Carry on the article below about the Metropol building collapse, starting right after its last sentence.

▶ TEXT FOR ANALYSIS
[Start of Attachment]

Khuzestan Governor Sadegh Khalilian also said in this regard: “Initially, a permit for the construction of a six-story building was issued, but over time, three floors and two floors were added to it in two turns.”
Khalilian added that the Metropol building was not fully built, and construction was ongoing.
Based on documents published on social media, there have been several warnings about the construction of the Metropol building, the last of which dates to a month ago.
Iranian people are blaming the regime’s mismanagement and corruption for the Metropol building collapse.
Hossein Hamidpour, the regime’s mayor in Abadan, went to the scene a few hours after the Metropol building collapsed. However, locals attacked him and forced him to flee the area, according to a report wired by the state-run ILNA news agency.
People say this corrupt figure authorized the construction of the Metropol twin towers despite many technical deficiencies in the plans.
Long-running state corruption contributed to Metropol building collapse
Following the ceasefire that brought an end to the 1980s Iran-Iraq war, former regime Supreme Leader Ruhollah Khomeini and his successor, Ali Khamenei, has been busy involving the Revolutionary Guards (IRGC) in the country’s economy, meaning plundering the Iranian people’s God-given resources and riches. From 1988 to this day the IRGC has become the largest holding company and Khamenei’s personal mafia, establishing firm control over all of Iran’s economy and industries, including the road and construction sector.
Back in 1992, a holding was founded under the name of Hossein Abdolbaghi, who was in connection with the IRGC and began working on various construction projects. Out of nowhere, this newly established company became a massive holding firm with “300 permanent employees and hundreds of contract workers,” according to the holding’s documents.
A report posted on the state-run Fidous website on August 3, 2020, reads: “The formula behind Abdolbaghi becoming rich is smart management and establishing relations” with state entities, “along with rent opportunities” and “forming ties with political and administrative figures” in the regime.

[End of Attachment]

▶ GIVEN MATERIAL
[Start of Attachment]

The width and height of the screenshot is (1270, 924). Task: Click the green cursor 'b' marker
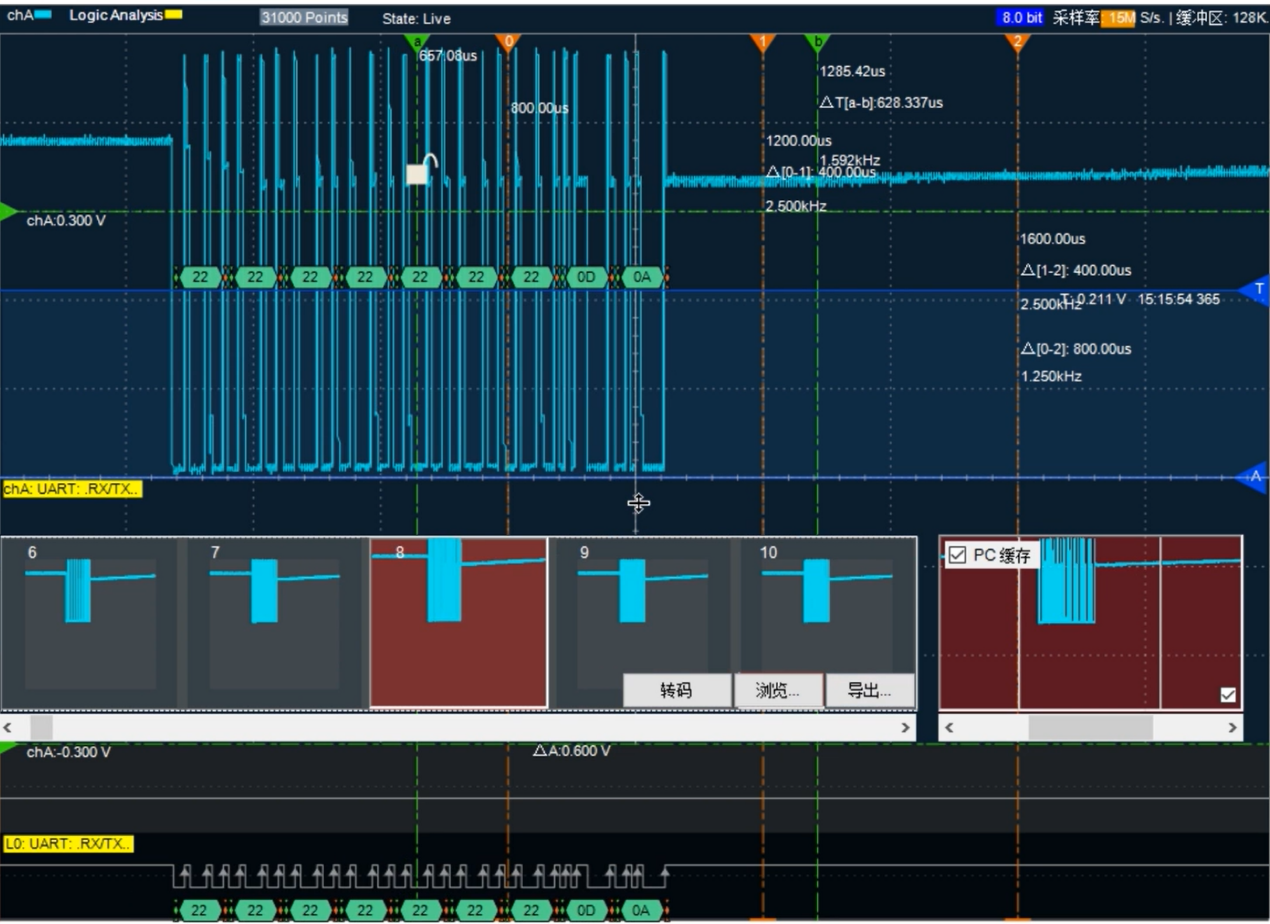tap(817, 41)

[End of Attachment]

▶ EXERCISE OUTPUT
As a result, this newly launched holding suddenly became very rich and the IRGC’s Khatam-al Anbiya Construction Headquarters, the regime’s Free Trade Organization, the Khuzestan province governor’s office, and Abadan municipality all provided real estate confiscated from ordinary people to Abdolbaghi and his holding company:
- The land estate of Abadan prison, several thousand square meters, is considered one of the city’s best areas near a district named Ahmad Abad;
- The land associated with a 50-bed hospital, several thousand square meters;
- The land adjacent to the city’s “Nakhl Hotel” is a highly recreational area, several thousand square meters;
- The land associated with a ladies’ market, several thousand square meters; and
- The land is associated with a city Electricity Department site in downtown Abadan.
While Abdolbaghi and his holding company were taking control over real estate from the already deprived people in the cities of Abadan and Khorramshahr with the support of the IRGC’s military, political, and economic influence, Abdolbaghi was literally writing a book titled: “How I turned the ruins of Abadan and Khorramshahr into my own personal wealth”!
Numerous reports on Tuesday, May 24, wired by the regime’s various news agencies claiming Abdolbaghi’s dead body has been found in Metropol’s rubbles. It came after reports of the Khuzestan province prosecutor filing documents for his arrest.
These contradictory remarks have only raised all the more suspicion among Abadan locals, especially considering the regime’s long history of lie after lie.
Many people in Khuzestan have rejected claims made by Abadan officials and state media about the fate of Hossein Abdolbaghi, the corrupt contractor and CEO of the company behind the Metropol tower construction. people believe that he is alive and has left the country.